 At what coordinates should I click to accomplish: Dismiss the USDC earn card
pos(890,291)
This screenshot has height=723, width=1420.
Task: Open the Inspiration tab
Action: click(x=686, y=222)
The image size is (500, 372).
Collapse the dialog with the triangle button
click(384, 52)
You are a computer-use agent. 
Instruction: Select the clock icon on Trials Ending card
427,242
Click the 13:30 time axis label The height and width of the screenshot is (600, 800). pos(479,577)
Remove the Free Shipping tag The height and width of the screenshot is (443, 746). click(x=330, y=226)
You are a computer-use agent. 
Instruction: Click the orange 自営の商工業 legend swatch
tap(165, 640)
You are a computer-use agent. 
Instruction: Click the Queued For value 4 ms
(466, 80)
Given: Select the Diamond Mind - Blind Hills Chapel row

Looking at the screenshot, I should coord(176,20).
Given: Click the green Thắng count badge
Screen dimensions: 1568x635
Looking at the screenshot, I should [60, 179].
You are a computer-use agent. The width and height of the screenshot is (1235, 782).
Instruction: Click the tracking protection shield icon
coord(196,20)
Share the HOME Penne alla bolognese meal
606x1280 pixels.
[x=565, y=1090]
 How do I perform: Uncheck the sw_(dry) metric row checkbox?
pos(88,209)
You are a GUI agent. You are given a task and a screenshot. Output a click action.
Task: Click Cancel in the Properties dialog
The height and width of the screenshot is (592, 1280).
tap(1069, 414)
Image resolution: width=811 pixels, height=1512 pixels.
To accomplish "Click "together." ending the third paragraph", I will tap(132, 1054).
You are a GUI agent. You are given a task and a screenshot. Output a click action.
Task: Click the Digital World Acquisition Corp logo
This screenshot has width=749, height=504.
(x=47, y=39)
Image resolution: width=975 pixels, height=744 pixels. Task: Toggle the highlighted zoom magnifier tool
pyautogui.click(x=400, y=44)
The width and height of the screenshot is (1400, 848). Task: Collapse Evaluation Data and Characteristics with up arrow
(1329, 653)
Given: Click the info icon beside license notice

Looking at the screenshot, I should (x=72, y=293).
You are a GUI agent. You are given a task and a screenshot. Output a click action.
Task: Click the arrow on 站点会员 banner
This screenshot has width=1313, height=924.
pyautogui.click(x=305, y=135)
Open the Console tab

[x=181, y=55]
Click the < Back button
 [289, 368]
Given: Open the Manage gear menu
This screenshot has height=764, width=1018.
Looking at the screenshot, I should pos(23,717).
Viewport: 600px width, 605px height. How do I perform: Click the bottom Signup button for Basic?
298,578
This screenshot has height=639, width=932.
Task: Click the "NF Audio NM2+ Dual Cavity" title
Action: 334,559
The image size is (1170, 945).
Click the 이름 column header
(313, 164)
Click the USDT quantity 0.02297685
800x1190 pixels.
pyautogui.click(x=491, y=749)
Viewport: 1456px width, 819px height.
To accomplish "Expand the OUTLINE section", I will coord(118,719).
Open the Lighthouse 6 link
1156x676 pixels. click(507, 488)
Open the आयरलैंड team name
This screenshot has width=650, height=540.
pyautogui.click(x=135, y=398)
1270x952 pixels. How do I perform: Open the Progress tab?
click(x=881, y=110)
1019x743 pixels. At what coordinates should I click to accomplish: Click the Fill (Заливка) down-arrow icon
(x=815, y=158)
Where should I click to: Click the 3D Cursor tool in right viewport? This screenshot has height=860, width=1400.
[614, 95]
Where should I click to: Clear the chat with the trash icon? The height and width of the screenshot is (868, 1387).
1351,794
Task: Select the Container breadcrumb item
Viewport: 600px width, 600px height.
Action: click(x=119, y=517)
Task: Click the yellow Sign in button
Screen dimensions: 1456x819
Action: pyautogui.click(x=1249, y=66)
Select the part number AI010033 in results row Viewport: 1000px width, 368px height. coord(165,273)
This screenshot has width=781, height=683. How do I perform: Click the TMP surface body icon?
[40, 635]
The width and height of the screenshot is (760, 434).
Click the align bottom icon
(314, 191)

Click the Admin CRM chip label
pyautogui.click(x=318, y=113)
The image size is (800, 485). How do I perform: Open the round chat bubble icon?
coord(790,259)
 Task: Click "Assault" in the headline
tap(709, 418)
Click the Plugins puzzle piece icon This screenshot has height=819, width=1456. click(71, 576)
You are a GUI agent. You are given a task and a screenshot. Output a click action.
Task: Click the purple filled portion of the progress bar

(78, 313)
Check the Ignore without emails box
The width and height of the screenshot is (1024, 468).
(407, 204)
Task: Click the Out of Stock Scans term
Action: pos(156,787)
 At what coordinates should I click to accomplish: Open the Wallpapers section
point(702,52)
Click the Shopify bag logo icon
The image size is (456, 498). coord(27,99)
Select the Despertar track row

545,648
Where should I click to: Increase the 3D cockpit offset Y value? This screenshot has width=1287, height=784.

════════════════════

*Task instructions*.
Render the listing above as a Markdown table with the columns Row and Text. Give each non-blank line its own numbered row and leave out the blank lines.

*Output of the task*.
| Row | Text |
|---|---|
| 1 |  At what coordinates should I click to accomplish: Dismiss the USDC earn card |
| 2 | pos(890,291) |
| 3 | This screenshot has height=723, width=1420. |
| 4 | Task: Open the Inspiration tab |
| 5 | Action: click(x=686, y=222) |
| 6 | The image size is (500, 372). |
| 7 | Collapse the dialog with the triangle button |
| 8 | click(384, 52) |
| 9 | You are a computer-use agent.  |
| 10 | Instruction: Select the clock icon on Trials Ending card |
| 11 | 427,242 |
| 12 | Click the 13:30 time axis label The height and width of the screenshot is (600, 800). pos(479,577) |
| 13 | Remove the Free Shipping tag The height and width of the screenshot is (443, 746). click(x=330, y=226) |
| 14 | You are a computer-use agent.  |
| 15 | Instruction: Click the orange 自営の商工業 legend swatch |
| 16 | tap(165, 640) |
| 17 | You are a computer-use agent.  |
| 18 | Instruction: Click the Queued For value 4 ms |
| 19 | (466, 80) |
| 20 | Given: Select the Diamond Mind - Blind Hills Chapel row |
| 21 | Looking at the screenshot, I should coord(176,20). |
| 22 | Given: Click the green Thắng count badge |
| 23 | Screen dimensions: 1568x635 |
| 24 | Looking at the screenshot, I should [60, 179]. |
| 25 | You are a computer-use agent. The width and height of the screenshot is (1235, 782). |
| 26 | Instruction: Click the tracking protection shield icon |
| 27 | coord(196,20) |
| 28 | Share the HOME Penne alla bolognese meal |
| 29 | 606x1280 pixels. |
| 30 | [x=565, y=1090] |
| 31 |  How do I perform: Uncheck the sw_(dry) metric row checkbox? |
| 32 | pos(88,209) |
| 33 | You are a GUI agent. You are given a task and a screenshot. Output a click action. |
| 34 | Task: Click Cancel in the Properties dialog |
| 35 | The height and width of the screenshot is (592, 1280). |
| 36 | tap(1069, 414) |
| 37 | Image resolution: width=811 pixels, height=1512 pixels. |
| 38 | To accomplish "Click "together." ending the third paragraph", I will tap(132, 1054). |
| 39 | You are a GUI agent. You are given a task and a screenshot. Output a click action. |
| 40 | Task: Click the Digital World Acquisition Corp logo |
| 41 | This screenshot has width=749, height=504. |
| 42 | (x=47, y=39) |
| 43 | Image resolution: width=975 pixels, height=744 pixels. Task: Toggle the highlighted zoom magnifier tool |
| 44 | pyautogui.click(x=400, y=44) |
| 45 | The width and height of the screenshot is (1400, 848). Task: Collapse Evaluation Data and Characteristics with up arrow |
| 46 | (1329, 653) |
| 47 | Given: Click the info icon beside license notice |
| 48 | Looking at the screenshot, I should (x=72, y=293). |
| 49 | You are a GUI agent. You are given a task and a screenshot. Output a click action. |
| 50 | Task: Click the arrow on 站点会员 banner |
| 51 | This screenshot has width=1313, height=924. |
| 52 | pyautogui.click(x=305, y=135) |
| 53 | Open the Console tab |
| 54 | [x=181, y=55] |
| 55 | Click the < Back button |
| 56 |  [289, 368] |
| 57 | Given: Open the Manage gear menu |
| 58 | This screenshot has height=764, width=1018. |
| 59 | Looking at the screenshot, I should pos(23,717). |
| 60 | Viewport: 600px width, 605px height. How do I perform: Click the bottom Signup button for Basic? |
| 61 | 298,578 |
| 62 | This screenshot has height=639, width=932. |
| 63 | Task: Click the "NF Audio NM2+ Dual Cavity" title |
| 64 | Action: 334,559 |
| 65 | The image size is (1170, 945). |
| 66 | Click the 이름 column header |
| 67 | (313, 164) |
| 68 | Click the USDT quantity 0.02297685 |
| 69 | 800x1190 pixels. |
| 70 | pyautogui.click(x=491, y=749) |
| 71 | Viewport: 1456px width, 819px height. |
| 72 | To accomplish "Expand the OUTLINE section", I will coord(118,719). |
| 73 | Open the Lighthouse 6 link |
| 74 | 1156x676 pixels. click(507, 488) |
| 75 | Open the आयरलैंड team name |
| 76 | This screenshot has width=650, height=540. |
| 77 | pyautogui.click(x=135, y=398) |
| 78 | 1270x952 pixels. How do I perform: Open the Progress tab? |
| 79 | click(x=881, y=110) |
| 80 | 1019x743 pixels. At what coordinates should I click to accomplish: Click the Fill (Заливка) down-arrow icon |
| 81 | (x=815, y=158) |
| 82 | Where should I click to: Click the 3D Cursor tool in right viewport? This screenshot has height=860, width=1400. |
| 83 | [614, 95] |
| 84 | Where should I click to: Clear the chat with the trash icon? The height and width of the screenshot is (868, 1387). |
| 85 | 1351,794 |
| 86 | Task: Select the Container breadcrumb item |
| 87 | Viewport: 600px width, 600px height. |
| 88 | Action: click(x=119, y=517) |
| 89 | Task: Click the yellow Sign in button |
| 90 | Screen dimensions: 1456x819 |
| 91 | Action: pyautogui.click(x=1249, y=66) |
| 92 | Select the part number AI010033 in results row Viewport: 1000px width, 368px height. coord(165,273) |
| 93 | This screenshot has width=781, height=683. How do I perform: Click the TMP surface body icon? |
| 94 | [40, 635] |
| 95 | The width and height of the screenshot is (760, 434). |
| 96 | Click the align bottom icon |
| 97 | (314, 191) |
| 98 | Click the Admin CRM chip label |
| 99 | pyautogui.click(x=318, y=113) |
| 100 | The image size is (800, 485). How do I perform: Open the round chat bubble icon? |
| 101 | coord(790,259) |
| 102 |  Task: Click "Assault" in the headline |
| 103 | tap(709, 418) |
| 104 | Click the Plugins puzzle piece icon This screenshot has height=819, width=1456. click(71, 576) |
| 105 | You are a GUI agent. You are given a task and a screenshot. Output a click action. |
| 106 | Task: Click the purple filled portion of the progress bar |
| 107 | (78, 313) |
| 108 | Check the Ignore without emails box |
| 109 | The width and height of the screenshot is (1024, 468). |
| 110 | (407, 204) |
| 111 | Task: Click the Out of Stock Scans term |
| 112 | Action: pos(156,787) |
| 113 |  At what coordinates should I click to accomplish: Open the Wallpapers section |
| 114 | point(702,52) |
| 115 | Click the Shopify bag logo icon |
| 116 | The image size is (456, 498). coord(27,99) |
| 117 | Select the Despertar track row |
| 118 | 545,648 |
| 119 | Where should I click to: Increase the 3D cockpit offset Y value? This screenshot has width=1287, height=784. |